Given instruction 1 ▸
In the piece on what Australian authors earn, how much does the writer's husband make each year from his book?
Given instruction 2 ▸
Carry on the piece about what Australian authors earn, picking up after its final sentence.

Text segment ▸
- - - - -
No, most authors in Australia don’t make $13,600 a year, despite how often you hear that discouraging quotation. I doubt there is a single author who makes $13,600 and, if they exist, they are extremely skinny. That’s the average that Australians make from writing books.


My darling husband makes $56 a year from his more-than-a-decade-old book. A dear friend’s deeply revered academic text, in libraries world-wide, makes her about $400 a year. Those figures are averaged with writers who make millions of dollars a year. And they exist too.

‘Some’ (a highly technical statistical term meaning that, as far as I know, there are no surveys of who earns what, but I’ve counted up the ones I actually know) authors make about the same amount of money per annum as teachers. At least twenty writers, from personal knowledge and so undoubtedly there are far more, make hundreds of thousands, or even those millions, per year. It is as possible to earn your living as an author as it is from being a neurosurgeon or barrister. In other words, many people do it. But only if they are extremely good.

It is as possible to earn your living as an author as it is from being a neurosurgeon or barrister.


And like those two professions, being a writer means that you work extremely hard but don’t make any money for at least two years. You plot and research your book. You write it and then rewrite it. Trash it and begin a version so different from the first that there’s no point keeping more than a few paragraphs from each chapter. Rewrite once more. Submit … and it’s accepted.


You are given an advance based on the projected first edition’s sales.


This may be enough to keep you in coffee, especially if you prefer tea, unless you are already famous and/or the book is seen as having instant best-seller potential.


You rewrite again, on advice from the editor. You rewrite a third time, on the advice of the second editor. The book is published. If it is about the sex life of cricketers, it will sell 100,000 copies in three weeks, then be severely discounted and never printed again.


More likely – and if it’s not about cricket – it will sell a few thousand copies and, if it is good, sales will keep increasing for the next ten or twenty years.
- - - - -
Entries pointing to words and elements

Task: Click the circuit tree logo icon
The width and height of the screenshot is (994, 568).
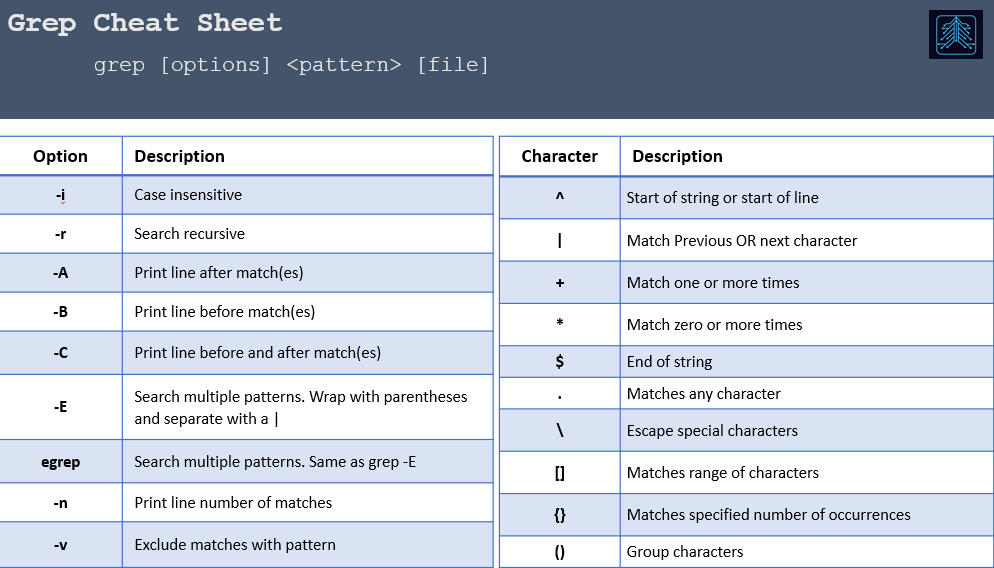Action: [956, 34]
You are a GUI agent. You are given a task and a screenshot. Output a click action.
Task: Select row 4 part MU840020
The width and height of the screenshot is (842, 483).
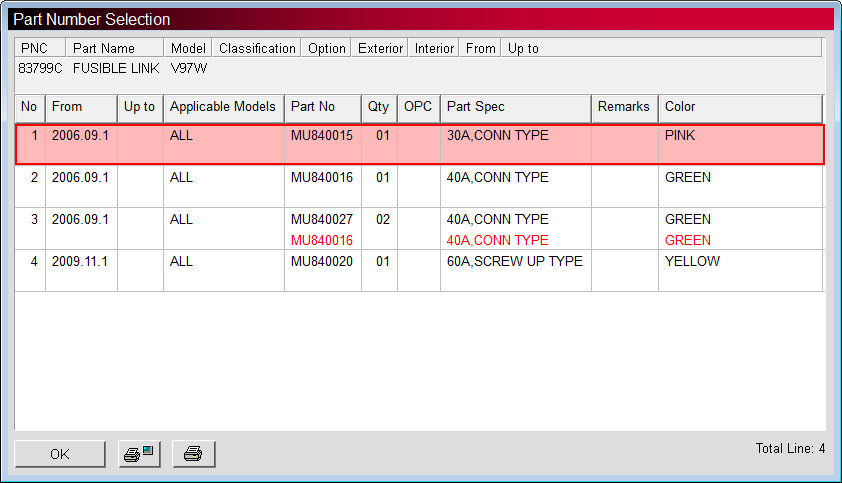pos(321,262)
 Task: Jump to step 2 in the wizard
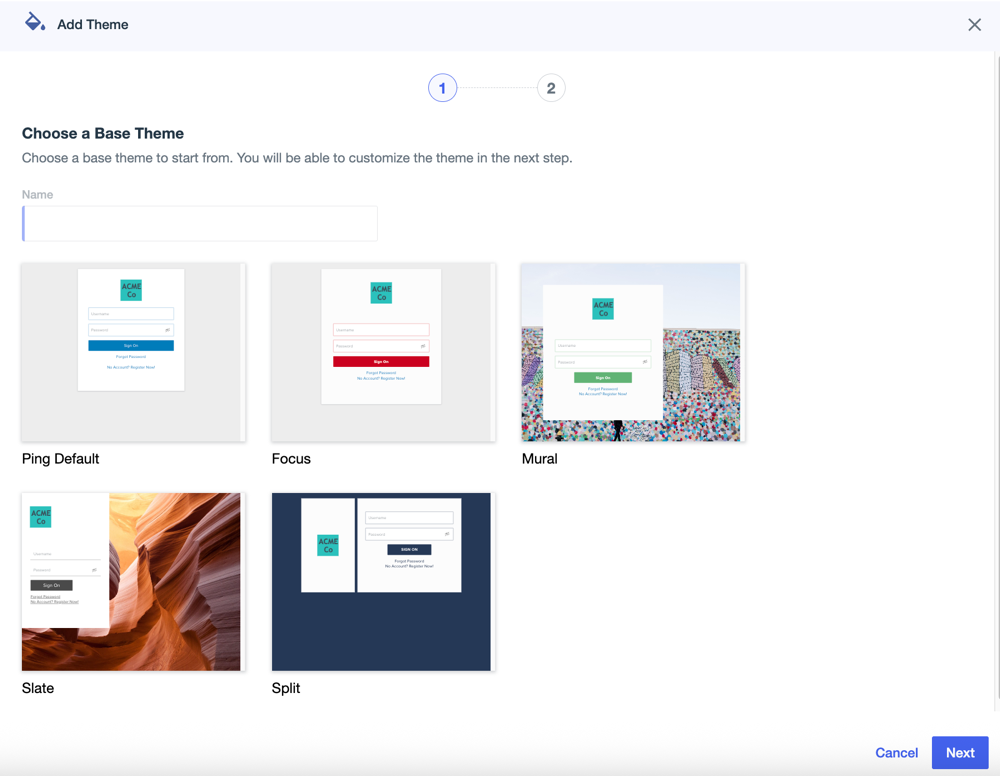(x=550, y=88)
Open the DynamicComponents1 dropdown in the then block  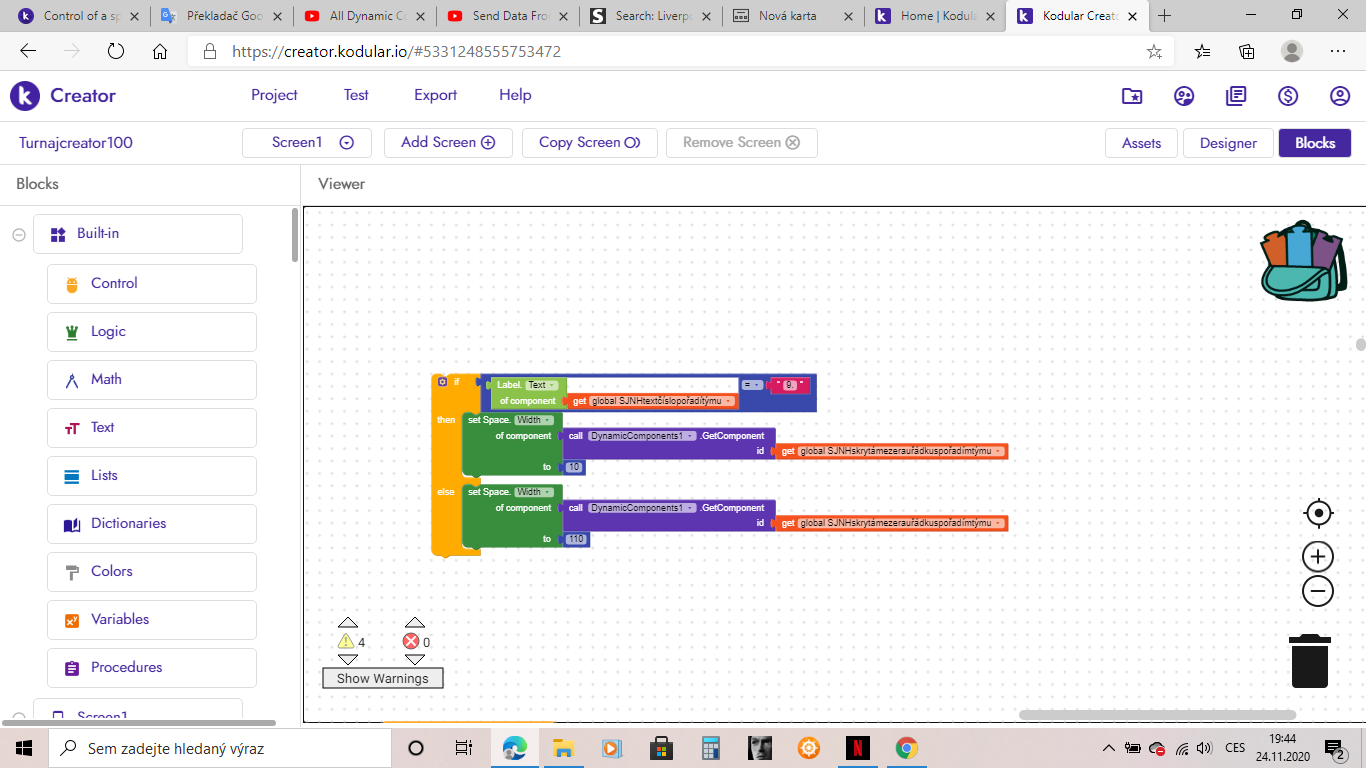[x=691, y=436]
- - - - -
Answer 1 ▸
$56 a year.

Answer 2 ▸
You are given an advance based on the projected first edition’s sales. This may be enough to keep you in coffee, especially if you prefer tea. 


But no matter how well it sells, you won’t see any royalties for months – royalties are paid on sales three months after each six month selling period – for example, you will be paid in late March for sales from the previous period of July – December.


Financially successful authors are those who are either the writers of best sellers (the name of whoever said, ‘It only took me ten years to be an overnight success’ has been lost) or who have accumulated a backlist, a number of books that make a respectable though not flagrant sum of money every year, enough for the publisher to keep them in print and available to the book-buying public. The backlist is the backbone of a long-term, successful writer’s income.

And while you are becoming established, how can you top up your income? Once authors were treasured as book reviewers. These days there are fewer reviews and fewer publications in which those reviews can be read. Most reviews are done online for nothing. And sites like Amazon do not approve of authors reviewing books, as they may be part of dubious reciprocal ’You say my book is brilliant and I’ll say yours is too’ deals.


If you write for young people, school visits pay well, though only if you can also speak well, and preferably not just about your book but also about the craft of writing and the contagious joy of being a reader. Add freelance journalism, paid mentoring and possibly winning an award and you have … well, enough possibly to pay for your muesli, as well as coffee. In other words, you will need another source of income, from being a waiter to having a (financially) supportive spouse.

The real questions are:

  1. Can you write well?

  2. Can you give six good reasons why your particular readership will want to read what you write?

  3. Do the words and themes nibble at your neck and not let go? And do you care enough about them to write and rewrite and keep rewriting? Amateurs write once and dabble at a rewrite. A professional is ruthless with the delete button.


And then?

  1. Write.

  2. Write well.

  3. Rewrite, rewrite and rewrite.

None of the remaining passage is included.